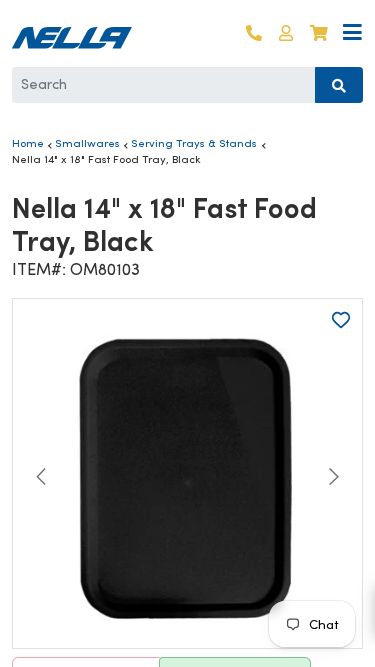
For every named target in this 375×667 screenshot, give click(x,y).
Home (28, 143)
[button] (286, 33)
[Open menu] (352, 33)
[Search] (339, 85)
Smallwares (87, 143)
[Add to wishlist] (341, 320)
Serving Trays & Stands (194, 143)
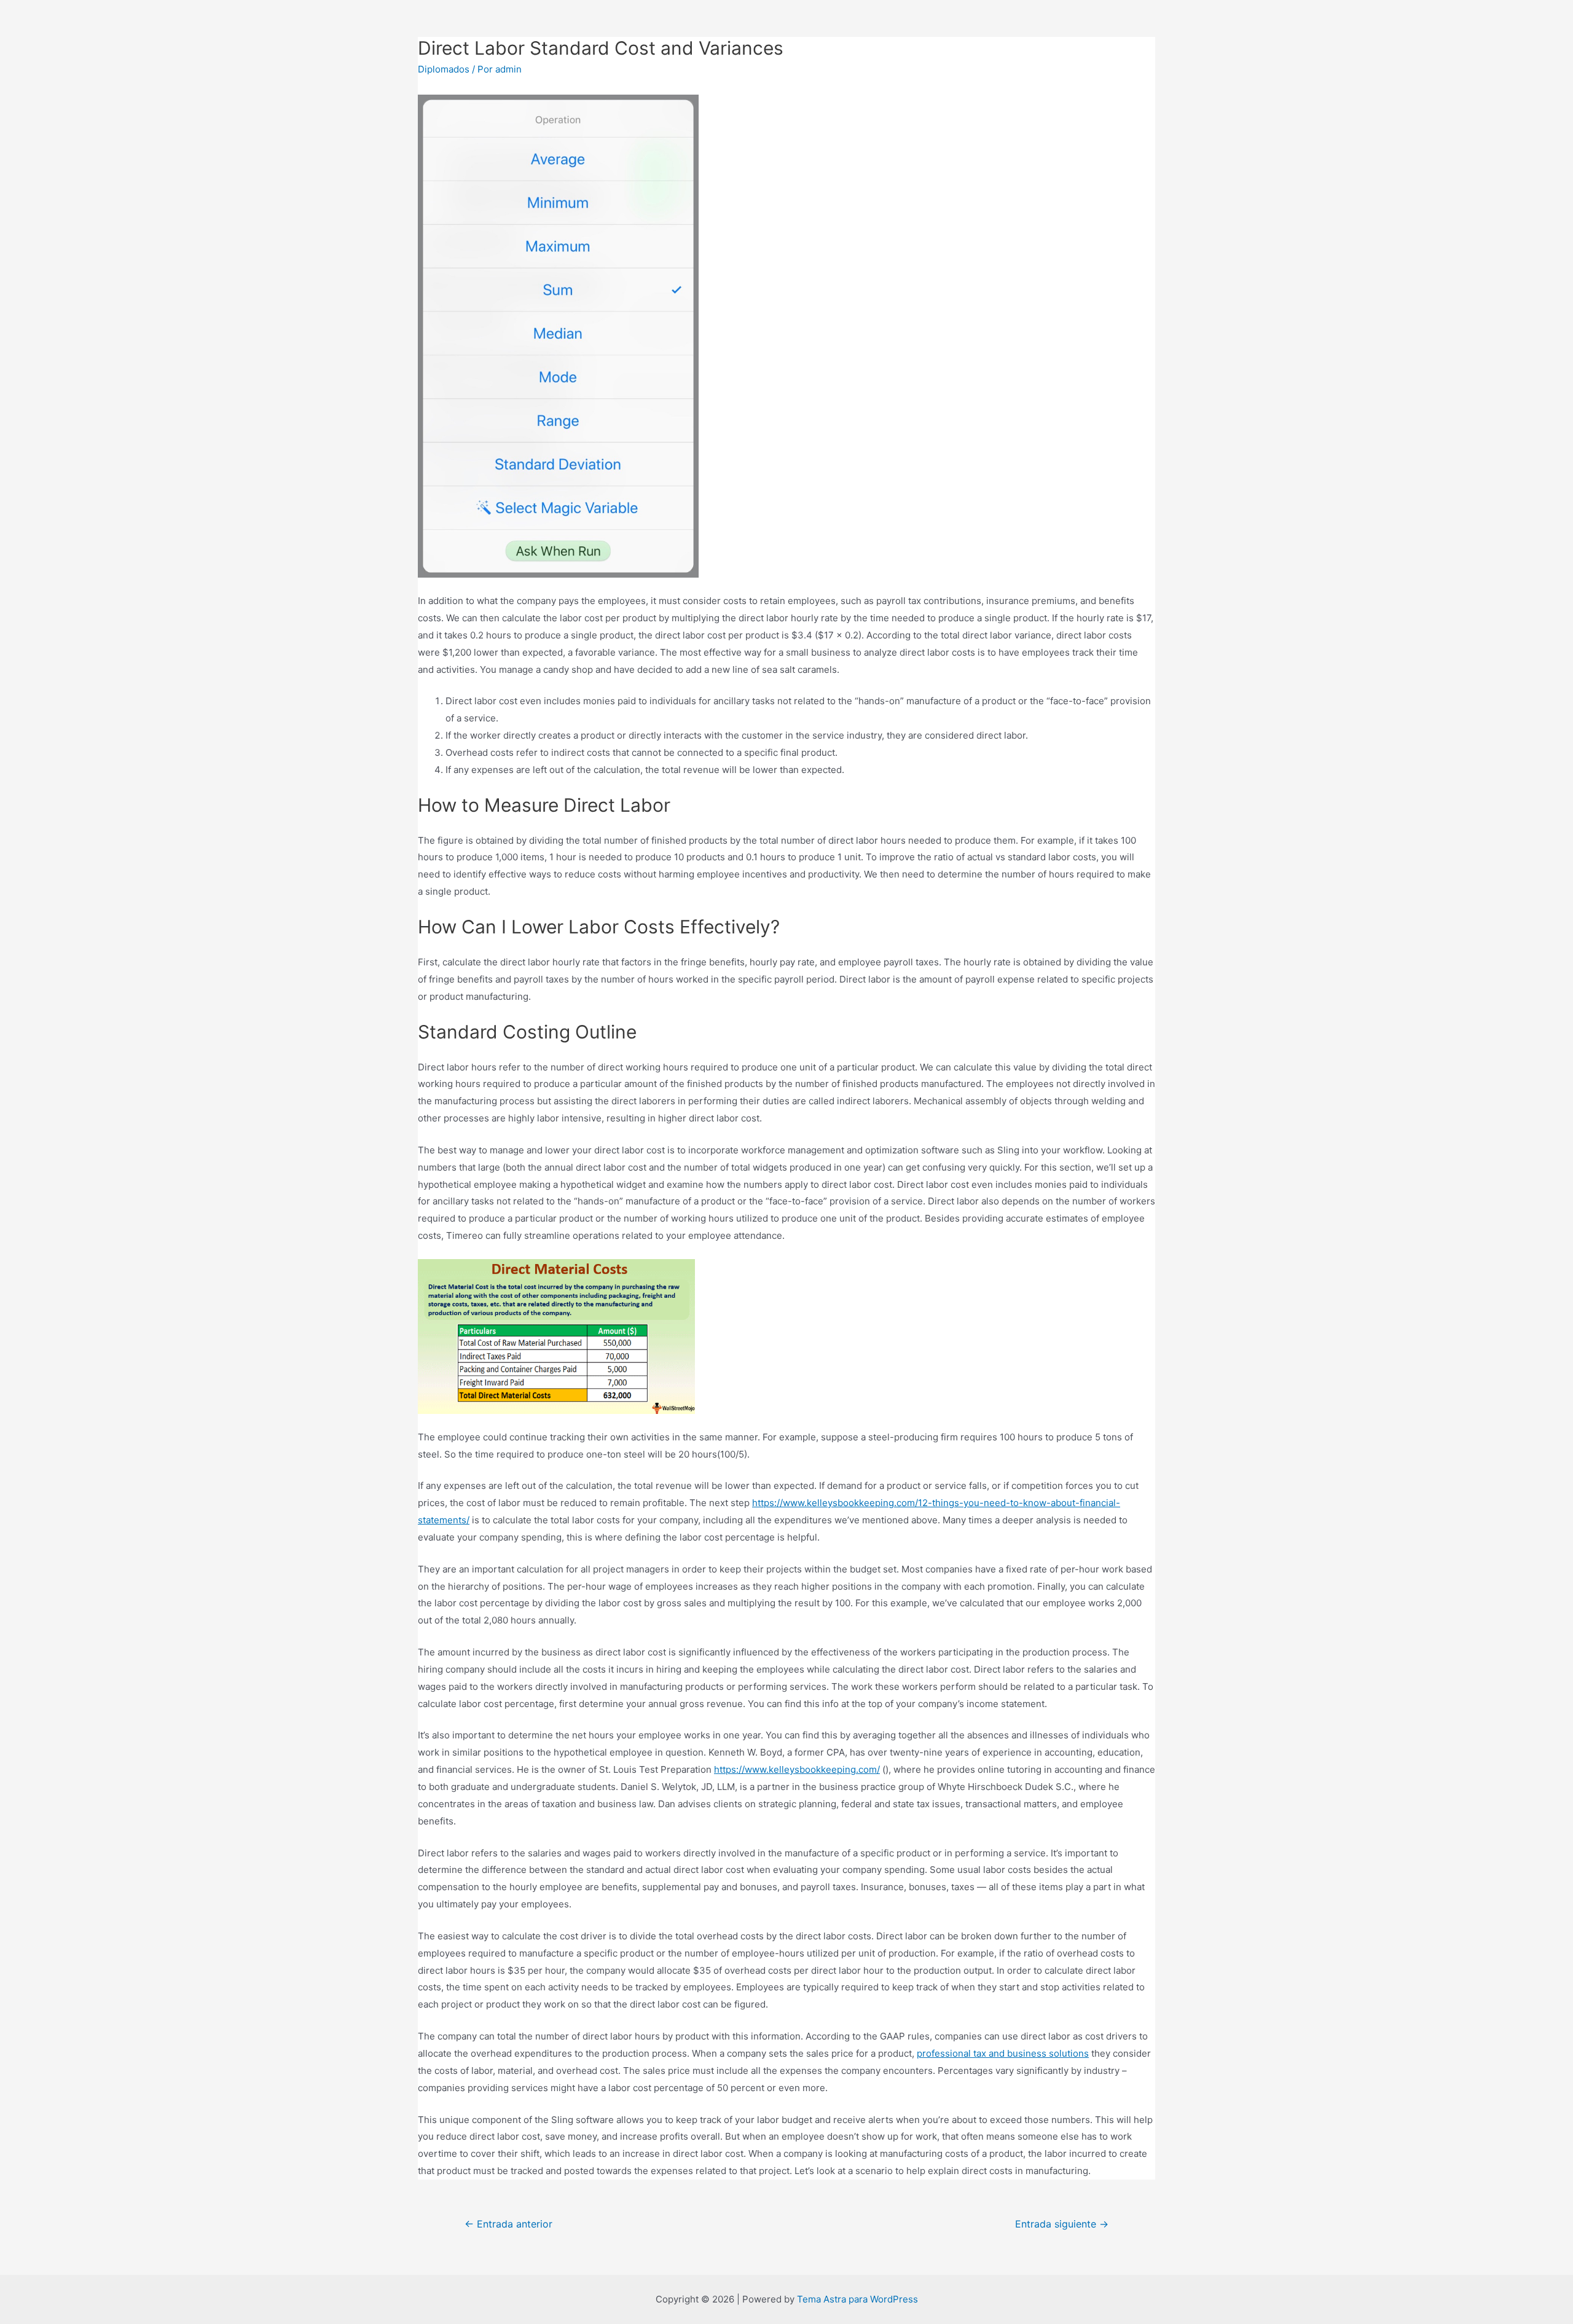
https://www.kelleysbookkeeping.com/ (797, 1769)
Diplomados (443, 69)
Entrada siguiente (1061, 2224)
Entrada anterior (508, 2224)
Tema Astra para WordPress (857, 2299)
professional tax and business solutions (1003, 2053)
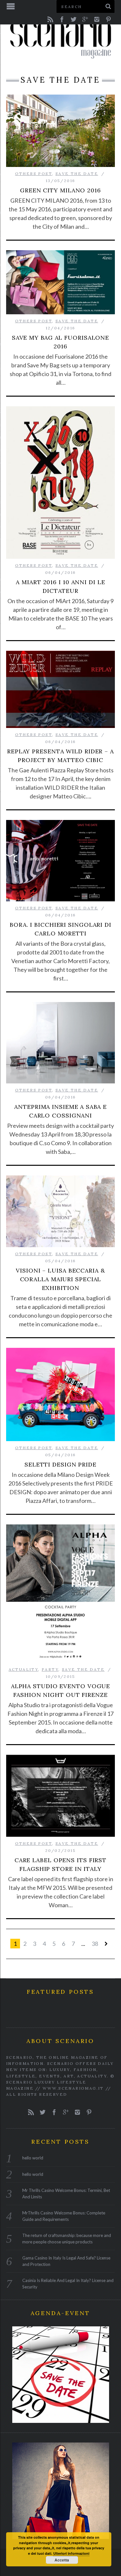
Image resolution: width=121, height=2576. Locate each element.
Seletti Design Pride (60, 1464)
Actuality (23, 1669)
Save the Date (76, 173)
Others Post (33, 173)
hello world (32, 2157)
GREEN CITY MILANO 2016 (60, 190)
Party (50, 1669)
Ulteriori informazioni (71, 2553)
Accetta (62, 2560)
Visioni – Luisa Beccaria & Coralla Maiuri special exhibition (60, 1279)
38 (95, 1943)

Instructions for the task:
Repeat the entries exactly, pictures left out.

Result for this exercise:
For every named target in this 375×667 screenshot, give click(x,y).
Home (28, 143)
[button] (286, 33)
[Open menu] (352, 33)
[Search] (339, 85)
Smallwares (87, 143)
[Add to wishlist] (341, 320)
Serving Trays & Stands (194, 143)
https://www.kelleysbookkeeping.com/ (797, 1769)
Diplomados (443, 69)
Entrada siguiente (1061, 2224)
Entrada anterior (508, 2224)
Tema Astra para WordPress (857, 2299)
professional tax and business solutions (1003, 2053)
Image resolution: width=121, height=2576. Locate each element.
Seletti Design Pride (60, 1464)
Actuality (23, 1669)
Save the Date (76, 173)
Others Post (33, 173)
hello world (32, 2157)
GREEN CITY MILANO 2016 (60, 190)
Party (50, 1669)
Ulteriori informazioni (71, 2553)
Accetta (62, 2560)
Visioni – Luisa Beccaria & Coralla Maiuri special exhibition (60, 1279)
38 (95, 1943)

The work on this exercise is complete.